The answer is every record that follows, printed exactly.

☆ ☆ ☆

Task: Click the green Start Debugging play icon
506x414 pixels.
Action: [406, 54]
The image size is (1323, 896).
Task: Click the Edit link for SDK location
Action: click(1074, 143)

☆ ☆ ☆

### THE COMPLETED TASK:
Task: Click the green Start Debugging play icon
506x414 pixels.
Action: [406, 54]
The image size is (1323, 896).
Task: Click the Edit link for SDK location
Action: click(1074, 143)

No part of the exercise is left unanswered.